● Extract

Add comment September 7th, 2009 Headsman

At 10:09 a.m. this morning in Starke Prison, 46-year-old Ernest Dobbert threw a wink to his minister and was electrocuted for torturing his nine-year-old daughter to death.

The gist of the offense is described by the Gainesville Sun:

He was a child abuser, dating back to 1969. With his wife in prison for kiting paper, his four children obviously got on his nerves. His daughter, age 9, he tortured by beating with boards and belts, by kicking, by poking in her eyes, and by holding her head underwater in the toilet. He celebrated New Year’s Eve of 1971 by dressing her poor abused body in the finest garb on hand, placing it in a garbage bag and concealing it in the attic.

No chauvinist, he. Within weeks, he had done much the same with his son, aged 7. With the help of another terrorized son, age 12, he buried them both out in the scrub somewhere, with their bodies not yet found.

An unsympathetic character deservedly forgotten a quarter-century later, Dobbert interestingly illustrates some of the wide legal and ethical gray area in the real-life application of the death penalty for the many prisoners who are guilty yet not the like of Ted Bundy.

The Sun editorial cited urges Dobbert’s commitment to a mental institution on the nicely circular grounds that “no person is truly sane who tortures — much less kills — the fruit of his own loins.” This might bespeak an impoverished appreciation of human psychology’s potential.

More legally serious is the matter of intent and premeditation, ambiguous here as it so frequently is in life. Dobbert was convicted of only second-degree murder for killing his son; for slaying his daughter, the jury convicted him of capital murder but recommended only a life sentence, unsure of his degree of calculation.

But Ernest Dobbert is on this blog because Florida law allowed a judge to overrule the jury’s recommendation, opining,

this murder of a helpless, defenseless and innocent child is the most cruel, atrocious and heinous crime I have ever personally known of — and it is deserving of no sentence but death.

● Set task 1
Answer these from the post on Ernest Dobbert:
(a) At what time was he electrocuted?
(b) How old was the son he killed?
(c) What sentence did the jury recommend for the killing of his daughter?
● Set task 2
For each statement, say whether the post on Ernest Dobbert supports it, and quote the words that decide it:
(a) He was convicted of capital murder for killing his son.
(b) The bodies of the two children have been found.
(c) A judge was able to overrule the jury's recommendation.
● Set task 3
Carry on writing the post on Ernest Dobbert, starting right after its last sentence.
The lines that come after this post have nothing to do with it.

● Record excerpts

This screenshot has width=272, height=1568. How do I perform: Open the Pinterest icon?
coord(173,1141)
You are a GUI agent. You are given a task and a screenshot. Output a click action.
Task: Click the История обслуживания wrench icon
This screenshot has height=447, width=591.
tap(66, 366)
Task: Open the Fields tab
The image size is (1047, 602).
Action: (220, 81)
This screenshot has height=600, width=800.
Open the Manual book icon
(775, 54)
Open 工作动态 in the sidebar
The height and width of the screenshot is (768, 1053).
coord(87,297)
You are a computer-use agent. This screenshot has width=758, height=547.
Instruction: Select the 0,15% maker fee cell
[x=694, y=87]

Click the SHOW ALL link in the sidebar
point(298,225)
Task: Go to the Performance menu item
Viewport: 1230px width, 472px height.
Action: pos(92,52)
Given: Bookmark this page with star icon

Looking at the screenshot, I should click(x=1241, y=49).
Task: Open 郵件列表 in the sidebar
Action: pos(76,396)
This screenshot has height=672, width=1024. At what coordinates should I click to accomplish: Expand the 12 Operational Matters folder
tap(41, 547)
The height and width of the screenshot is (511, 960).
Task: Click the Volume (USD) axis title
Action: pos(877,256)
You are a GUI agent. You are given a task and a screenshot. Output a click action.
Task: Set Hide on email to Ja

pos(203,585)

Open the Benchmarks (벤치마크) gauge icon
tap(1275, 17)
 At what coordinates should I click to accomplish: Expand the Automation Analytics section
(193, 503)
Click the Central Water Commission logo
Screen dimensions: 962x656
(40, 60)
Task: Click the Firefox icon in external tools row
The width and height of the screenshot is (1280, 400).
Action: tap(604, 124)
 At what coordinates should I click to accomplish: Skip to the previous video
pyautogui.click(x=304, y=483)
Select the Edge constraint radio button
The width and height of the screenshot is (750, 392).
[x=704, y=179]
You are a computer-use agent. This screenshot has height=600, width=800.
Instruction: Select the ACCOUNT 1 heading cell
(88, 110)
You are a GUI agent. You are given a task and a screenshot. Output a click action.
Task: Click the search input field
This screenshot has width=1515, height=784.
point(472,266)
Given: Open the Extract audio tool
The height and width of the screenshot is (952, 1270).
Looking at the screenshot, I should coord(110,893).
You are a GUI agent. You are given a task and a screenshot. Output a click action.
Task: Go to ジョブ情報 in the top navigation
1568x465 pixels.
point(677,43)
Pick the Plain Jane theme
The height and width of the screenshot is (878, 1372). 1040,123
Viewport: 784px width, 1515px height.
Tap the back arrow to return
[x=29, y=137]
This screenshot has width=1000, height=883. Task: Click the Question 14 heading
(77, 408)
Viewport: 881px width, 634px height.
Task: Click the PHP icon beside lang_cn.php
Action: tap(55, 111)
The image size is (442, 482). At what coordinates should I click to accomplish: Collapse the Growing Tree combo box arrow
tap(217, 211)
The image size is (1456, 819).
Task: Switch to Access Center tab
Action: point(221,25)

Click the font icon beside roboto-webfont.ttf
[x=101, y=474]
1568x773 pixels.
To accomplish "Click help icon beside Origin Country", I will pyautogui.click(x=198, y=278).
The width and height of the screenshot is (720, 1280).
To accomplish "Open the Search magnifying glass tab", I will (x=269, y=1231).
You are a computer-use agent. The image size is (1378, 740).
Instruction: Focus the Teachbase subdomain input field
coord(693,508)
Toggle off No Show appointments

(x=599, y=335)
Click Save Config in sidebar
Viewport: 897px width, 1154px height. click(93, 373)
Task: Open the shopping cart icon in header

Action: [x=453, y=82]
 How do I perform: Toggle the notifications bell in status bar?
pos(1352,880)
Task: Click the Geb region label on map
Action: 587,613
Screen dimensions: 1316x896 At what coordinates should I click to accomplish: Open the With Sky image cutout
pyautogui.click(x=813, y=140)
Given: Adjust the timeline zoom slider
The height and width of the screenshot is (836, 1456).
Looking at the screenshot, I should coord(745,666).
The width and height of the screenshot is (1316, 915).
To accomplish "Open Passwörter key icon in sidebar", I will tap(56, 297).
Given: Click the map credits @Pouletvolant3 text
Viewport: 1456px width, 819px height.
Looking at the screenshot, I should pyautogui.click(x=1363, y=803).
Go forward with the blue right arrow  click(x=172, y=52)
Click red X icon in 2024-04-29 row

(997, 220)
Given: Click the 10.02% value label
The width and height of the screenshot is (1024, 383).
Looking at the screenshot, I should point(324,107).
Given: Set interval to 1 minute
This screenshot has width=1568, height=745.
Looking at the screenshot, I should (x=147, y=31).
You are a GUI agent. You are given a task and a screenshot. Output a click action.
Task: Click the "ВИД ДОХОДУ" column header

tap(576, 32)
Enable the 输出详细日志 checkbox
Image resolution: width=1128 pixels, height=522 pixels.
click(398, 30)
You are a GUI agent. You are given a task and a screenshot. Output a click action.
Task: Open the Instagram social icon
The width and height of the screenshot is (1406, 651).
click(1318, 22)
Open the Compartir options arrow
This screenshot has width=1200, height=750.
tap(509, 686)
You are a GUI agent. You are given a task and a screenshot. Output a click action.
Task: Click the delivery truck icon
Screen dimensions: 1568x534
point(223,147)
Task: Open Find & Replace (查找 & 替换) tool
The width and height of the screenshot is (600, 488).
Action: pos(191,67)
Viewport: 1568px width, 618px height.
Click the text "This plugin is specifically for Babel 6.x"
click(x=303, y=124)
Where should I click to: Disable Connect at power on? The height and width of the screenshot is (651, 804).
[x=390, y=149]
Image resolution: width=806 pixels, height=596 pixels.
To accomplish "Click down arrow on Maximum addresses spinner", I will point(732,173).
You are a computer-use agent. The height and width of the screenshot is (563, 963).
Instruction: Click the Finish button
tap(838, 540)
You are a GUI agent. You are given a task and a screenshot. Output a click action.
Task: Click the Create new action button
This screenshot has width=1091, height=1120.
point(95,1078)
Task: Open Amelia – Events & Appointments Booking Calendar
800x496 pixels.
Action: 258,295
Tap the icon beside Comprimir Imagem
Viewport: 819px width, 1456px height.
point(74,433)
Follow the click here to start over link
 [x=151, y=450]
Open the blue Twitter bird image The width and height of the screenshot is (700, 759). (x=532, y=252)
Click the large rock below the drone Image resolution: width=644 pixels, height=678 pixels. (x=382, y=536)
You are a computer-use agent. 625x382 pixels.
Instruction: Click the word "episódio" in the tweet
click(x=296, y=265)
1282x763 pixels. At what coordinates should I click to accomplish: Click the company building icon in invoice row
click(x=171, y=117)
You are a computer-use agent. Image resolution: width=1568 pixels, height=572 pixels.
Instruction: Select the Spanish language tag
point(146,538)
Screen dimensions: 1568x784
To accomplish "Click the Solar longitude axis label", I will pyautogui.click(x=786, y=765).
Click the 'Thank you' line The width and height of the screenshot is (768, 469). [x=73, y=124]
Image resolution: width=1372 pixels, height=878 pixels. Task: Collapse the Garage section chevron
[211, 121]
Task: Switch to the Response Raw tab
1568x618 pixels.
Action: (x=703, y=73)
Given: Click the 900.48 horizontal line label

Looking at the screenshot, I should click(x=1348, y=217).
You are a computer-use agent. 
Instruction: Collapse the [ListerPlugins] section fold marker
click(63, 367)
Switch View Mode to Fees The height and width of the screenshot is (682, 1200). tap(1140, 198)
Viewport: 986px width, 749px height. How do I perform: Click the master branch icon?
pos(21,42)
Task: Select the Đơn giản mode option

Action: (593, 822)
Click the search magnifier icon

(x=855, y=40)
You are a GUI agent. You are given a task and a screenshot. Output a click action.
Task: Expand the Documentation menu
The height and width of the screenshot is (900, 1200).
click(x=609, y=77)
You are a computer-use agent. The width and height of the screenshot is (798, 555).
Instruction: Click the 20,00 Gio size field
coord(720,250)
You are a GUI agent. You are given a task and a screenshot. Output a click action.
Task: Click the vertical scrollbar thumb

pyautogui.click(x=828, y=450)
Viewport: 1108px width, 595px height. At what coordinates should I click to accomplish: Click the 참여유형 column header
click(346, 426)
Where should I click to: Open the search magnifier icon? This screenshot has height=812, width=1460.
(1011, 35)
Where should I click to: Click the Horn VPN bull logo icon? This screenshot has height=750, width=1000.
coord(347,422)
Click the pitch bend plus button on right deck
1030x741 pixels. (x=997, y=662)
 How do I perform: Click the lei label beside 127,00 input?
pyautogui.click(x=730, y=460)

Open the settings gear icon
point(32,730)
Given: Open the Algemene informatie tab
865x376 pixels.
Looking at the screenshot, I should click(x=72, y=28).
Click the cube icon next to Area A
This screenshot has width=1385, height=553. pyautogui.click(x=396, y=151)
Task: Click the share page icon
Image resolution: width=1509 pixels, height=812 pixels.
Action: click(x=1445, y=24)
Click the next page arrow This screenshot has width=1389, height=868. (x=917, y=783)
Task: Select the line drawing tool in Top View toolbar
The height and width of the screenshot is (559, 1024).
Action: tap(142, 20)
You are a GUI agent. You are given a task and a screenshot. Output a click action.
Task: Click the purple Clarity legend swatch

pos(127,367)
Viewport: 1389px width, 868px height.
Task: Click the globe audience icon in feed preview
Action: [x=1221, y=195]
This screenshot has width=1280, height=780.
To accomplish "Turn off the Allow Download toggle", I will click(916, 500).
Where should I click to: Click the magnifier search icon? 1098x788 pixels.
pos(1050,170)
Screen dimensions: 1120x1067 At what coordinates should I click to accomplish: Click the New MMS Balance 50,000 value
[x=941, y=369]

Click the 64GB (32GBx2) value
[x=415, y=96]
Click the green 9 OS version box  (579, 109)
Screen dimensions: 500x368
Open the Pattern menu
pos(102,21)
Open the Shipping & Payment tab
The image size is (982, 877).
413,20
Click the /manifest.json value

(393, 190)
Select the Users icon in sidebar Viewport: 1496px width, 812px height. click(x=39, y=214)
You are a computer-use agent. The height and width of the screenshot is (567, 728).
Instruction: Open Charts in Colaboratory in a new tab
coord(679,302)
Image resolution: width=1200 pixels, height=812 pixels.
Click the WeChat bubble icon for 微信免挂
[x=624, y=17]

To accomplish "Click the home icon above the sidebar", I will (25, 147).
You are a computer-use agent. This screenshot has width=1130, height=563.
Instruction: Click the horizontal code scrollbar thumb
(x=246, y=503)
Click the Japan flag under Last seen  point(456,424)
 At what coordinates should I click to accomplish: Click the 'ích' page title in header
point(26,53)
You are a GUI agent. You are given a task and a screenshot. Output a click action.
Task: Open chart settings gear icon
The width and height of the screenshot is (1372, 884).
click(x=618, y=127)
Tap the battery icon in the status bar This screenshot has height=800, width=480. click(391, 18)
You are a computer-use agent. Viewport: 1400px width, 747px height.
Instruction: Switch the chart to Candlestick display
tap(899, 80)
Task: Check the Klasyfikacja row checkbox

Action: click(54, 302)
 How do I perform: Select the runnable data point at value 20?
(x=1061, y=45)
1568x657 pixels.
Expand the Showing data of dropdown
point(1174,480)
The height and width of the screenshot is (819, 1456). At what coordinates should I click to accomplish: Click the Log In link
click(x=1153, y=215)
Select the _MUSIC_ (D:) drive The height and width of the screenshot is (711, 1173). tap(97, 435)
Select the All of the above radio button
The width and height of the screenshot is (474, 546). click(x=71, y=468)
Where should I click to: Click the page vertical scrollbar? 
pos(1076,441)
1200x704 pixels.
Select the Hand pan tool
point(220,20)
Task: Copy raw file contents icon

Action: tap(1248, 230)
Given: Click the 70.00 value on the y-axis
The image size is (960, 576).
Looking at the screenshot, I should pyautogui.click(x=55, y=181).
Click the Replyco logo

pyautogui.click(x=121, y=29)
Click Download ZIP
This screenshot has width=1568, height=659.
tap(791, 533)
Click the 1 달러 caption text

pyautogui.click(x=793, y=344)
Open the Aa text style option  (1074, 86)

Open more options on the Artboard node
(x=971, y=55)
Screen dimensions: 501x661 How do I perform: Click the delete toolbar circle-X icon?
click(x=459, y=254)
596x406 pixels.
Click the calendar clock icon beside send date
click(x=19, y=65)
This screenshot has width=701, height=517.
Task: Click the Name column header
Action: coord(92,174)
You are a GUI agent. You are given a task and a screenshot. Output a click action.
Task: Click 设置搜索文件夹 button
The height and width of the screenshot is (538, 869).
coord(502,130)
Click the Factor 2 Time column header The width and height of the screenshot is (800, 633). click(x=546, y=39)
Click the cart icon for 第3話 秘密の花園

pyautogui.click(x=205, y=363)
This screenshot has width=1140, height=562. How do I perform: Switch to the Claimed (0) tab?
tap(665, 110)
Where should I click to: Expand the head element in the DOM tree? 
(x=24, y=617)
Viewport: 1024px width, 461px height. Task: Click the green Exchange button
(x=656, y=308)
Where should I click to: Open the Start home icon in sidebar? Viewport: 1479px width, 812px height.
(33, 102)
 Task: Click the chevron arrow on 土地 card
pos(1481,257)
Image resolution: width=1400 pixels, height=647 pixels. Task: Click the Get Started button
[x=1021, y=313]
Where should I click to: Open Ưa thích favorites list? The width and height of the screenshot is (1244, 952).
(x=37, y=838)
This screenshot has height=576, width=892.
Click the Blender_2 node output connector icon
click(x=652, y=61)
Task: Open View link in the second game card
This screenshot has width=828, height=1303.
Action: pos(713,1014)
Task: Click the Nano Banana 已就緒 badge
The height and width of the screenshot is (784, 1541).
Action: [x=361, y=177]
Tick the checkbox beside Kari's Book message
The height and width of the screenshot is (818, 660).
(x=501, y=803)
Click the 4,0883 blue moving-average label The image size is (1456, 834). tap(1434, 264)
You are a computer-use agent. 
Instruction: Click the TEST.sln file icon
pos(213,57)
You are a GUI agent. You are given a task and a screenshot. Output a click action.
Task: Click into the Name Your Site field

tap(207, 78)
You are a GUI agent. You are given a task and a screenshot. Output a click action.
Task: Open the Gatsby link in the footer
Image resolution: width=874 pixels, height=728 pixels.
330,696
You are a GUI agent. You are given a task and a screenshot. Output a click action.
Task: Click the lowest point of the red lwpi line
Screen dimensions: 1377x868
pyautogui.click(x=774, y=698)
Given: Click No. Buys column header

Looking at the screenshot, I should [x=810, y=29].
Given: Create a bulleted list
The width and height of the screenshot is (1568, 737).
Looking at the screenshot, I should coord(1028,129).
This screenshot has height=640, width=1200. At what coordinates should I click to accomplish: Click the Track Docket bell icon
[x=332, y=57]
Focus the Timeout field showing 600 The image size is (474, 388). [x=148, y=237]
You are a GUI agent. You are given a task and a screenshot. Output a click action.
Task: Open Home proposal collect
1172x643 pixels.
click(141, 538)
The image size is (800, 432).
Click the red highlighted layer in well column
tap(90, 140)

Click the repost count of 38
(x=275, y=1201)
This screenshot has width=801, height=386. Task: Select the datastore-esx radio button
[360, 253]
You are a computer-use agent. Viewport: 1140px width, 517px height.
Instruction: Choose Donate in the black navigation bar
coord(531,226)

● Exercise result 1
(a) 10:09 a.m.
(b) 7
(c) A life sentence

● Exercise result 2
(a) No: "Dobbert was convicted of only second-degree murder for killing his son"
(b) No: "with their bodies not yet found"
(c) Yes: "Florida law allowed a judge to overrule the jury’s recommendation"

● Exercise result 3
Maybe so … maybe no. In a 2000 paper* that undoubtedly plays better for an academic audience than a popular one, death penalty expert (and opponent) Michael Radelet points out that if one does suppose Dobbert’s intent to be less than fully formed, a case like his could be held to constitute a species of “wrongful execution” notwithstanding his guilt for the crime.**

The cases of those wrongly sentenced to death and who were totally uninvolved in the crime constitute only one type of miscarriage of justice. Another (and more frequent) blunder arises in the cases of the condemned who, with a more perfect justice system, would have been convicted of second-degree murder or manslaughter, making them innocent of first degree murder. For example, consider the case of Ernest Dobbert, executed in Florida in 1984 for killing his daughter. The key witness at trial was Dobbert’s 13-year-old son, who testified that he saw his father kick the victim (this testimony was later recanted). In a dissent from the Supreme Court’s denial of certiorari written just hours before Dobbert’s execution, Justice Thurgood Marshall argued that while there was no question that Dobbert abused his children, there was substantial doubt about the existence of sufficient premeditation to sustain the conviction for first-degree murder. “That may well make Dobbert guilty of second-degree murder in Florida, but it cannot make him guilty of first-degree murder there. Nor can it subject him to the death penalty in that State” (Dobbert v. Wainwright, 468 U.S. 1231, 1246 (1984)). If Justice Marshall’s assessment was correct, then Dobbert was not guilty of a capital offense, and—in this qualified sense—Florida executed an innocent man.

For Justice Marshall, of course, all executions are wrongful.

For those otherwise inclined, like Joshua Marquis, an Oregon district attorney with a dim view of overhyped innocence claims, Marshall’s interpretation figures to look downright “startling”.

Florida Governor Bob Graham agreed.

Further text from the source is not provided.